そんなことをしているうちに電車は学校の最寄り駅に到着した。
「それでは、私は急がないと教頭に怒られるので。2人も気をつけて登校してくださいね」
そう言って、改札を出ると足早に立ち去る真白先生。
「凄かったな」
「……そうね」
単純な感想だけを交わして、俺らも学校に向けて歩き出した。
いつもの通学路。
何も変哲がない、そうあるべき道。
香織と他愛もないことを喋りながら歩く。
俺が望む光景。壊したくないもの。
「……ねえ、拓也、あの前の人」
しかし、異世界の扉は一度開かれてしまった。壊れたガラスは2度と同じ形には戻らないと言う。
香織の視線の先にはふらふらとあまりにも危なく歩く男子学生の姿があった。
「あの人、だいじょうぶか……な」
香織が言い終わるよりも早く、その男子学生は崩れるように道に倒れ込む。
「え、ちょ、救急車……!」
周りが騒ぎ出して、倒れた男子学生に集まる者、それを避けて登校する者、遠巻きに眺める者。

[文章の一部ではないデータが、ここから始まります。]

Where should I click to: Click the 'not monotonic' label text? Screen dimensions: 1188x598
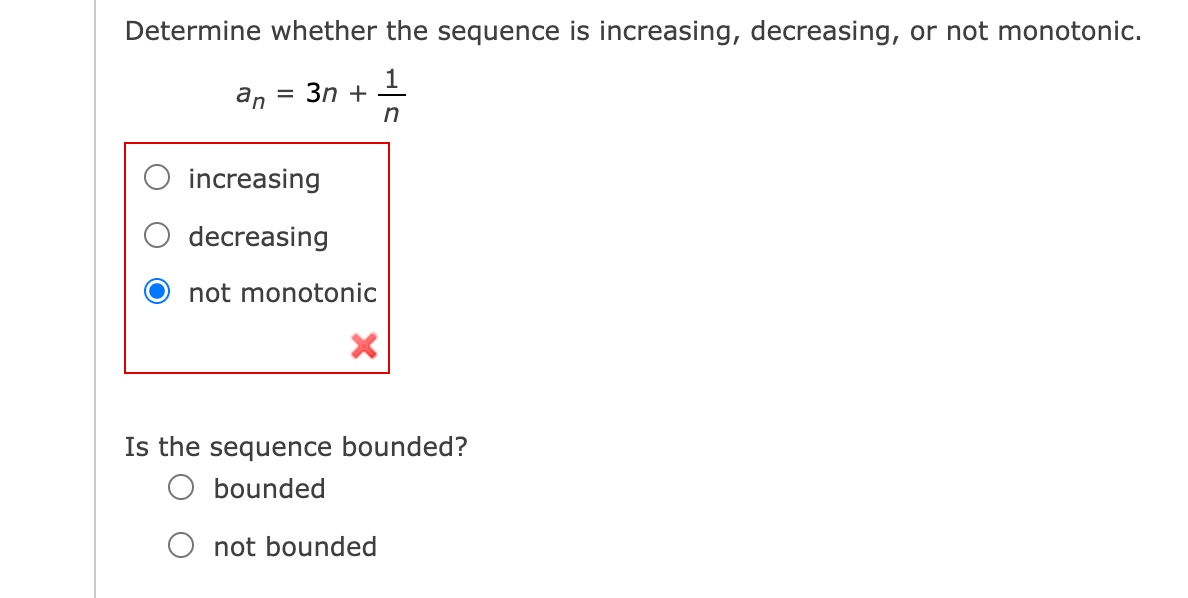(282, 293)
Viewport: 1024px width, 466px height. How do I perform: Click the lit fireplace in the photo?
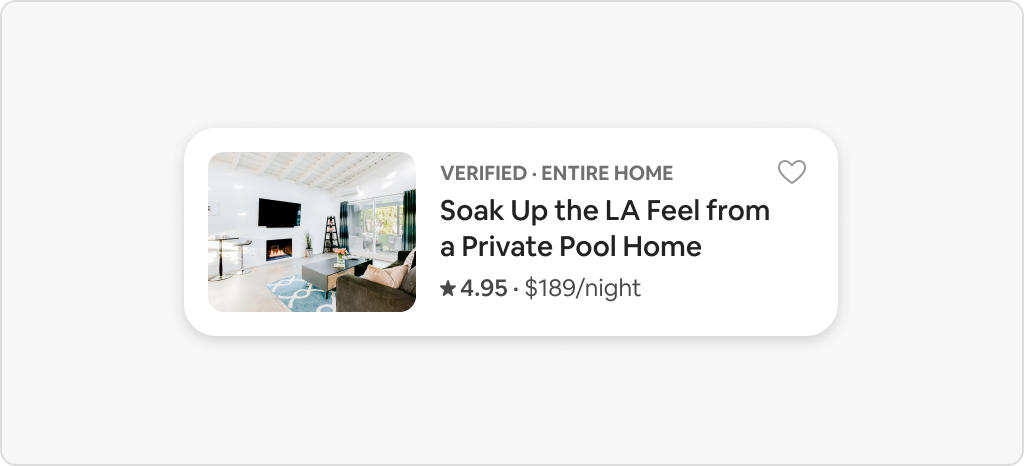pyautogui.click(x=279, y=249)
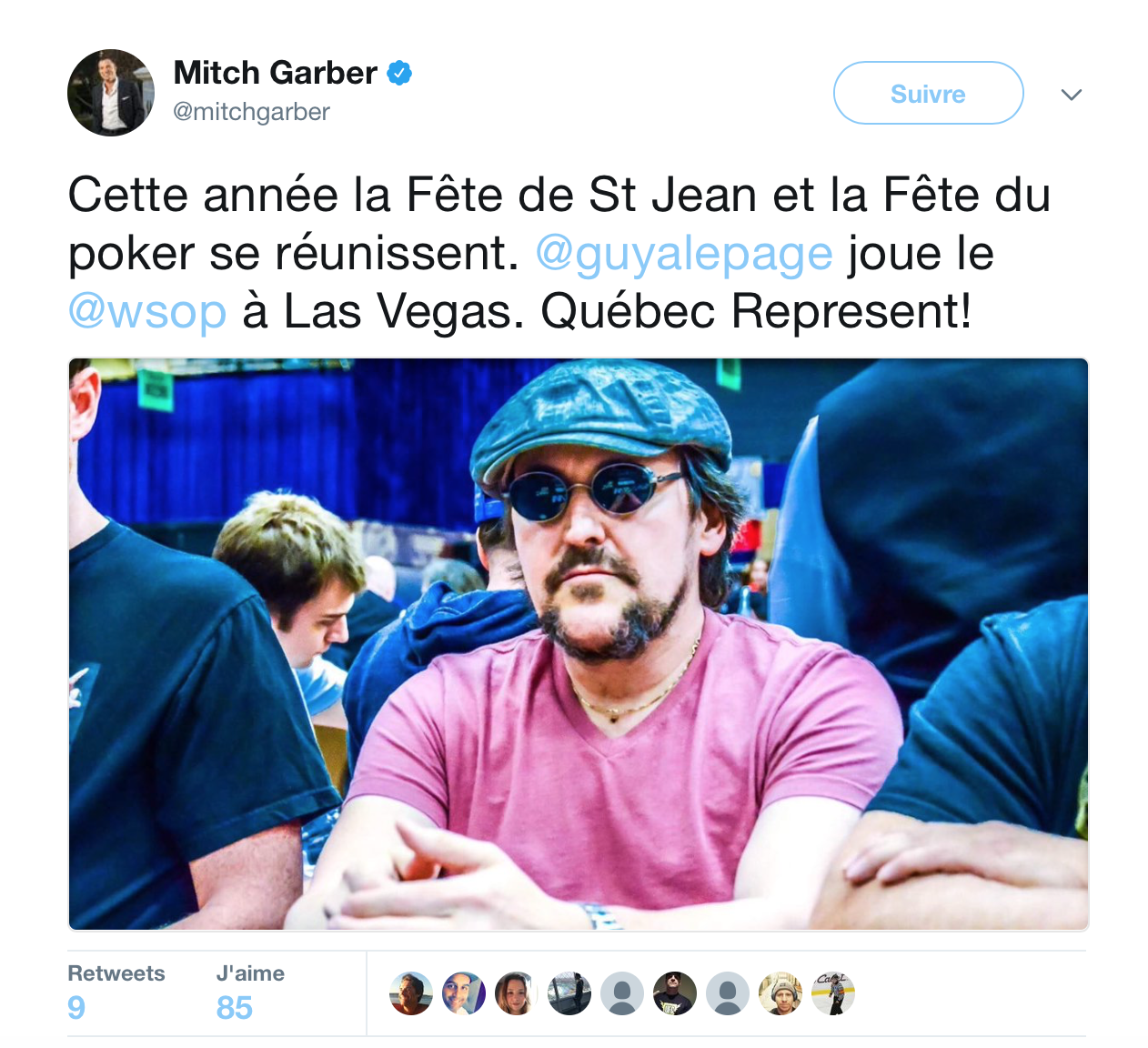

香織が倒れた男子学生に近づいたので、俺も慌てて近寄る。
仰向けにされた男子学生の顔は生気がなく、青白く呼吸も薄かった。
まるで魂を抜かれたみたいだ。
この顔、どこかで……。
なにか引っかかる。初めて会った筈だ。けど、どこかで見た気がする。
思い出せない。ただ、一つだけわかることがあった。
どうやら、また異世界は俺の日常を奪っていくつもりらしい。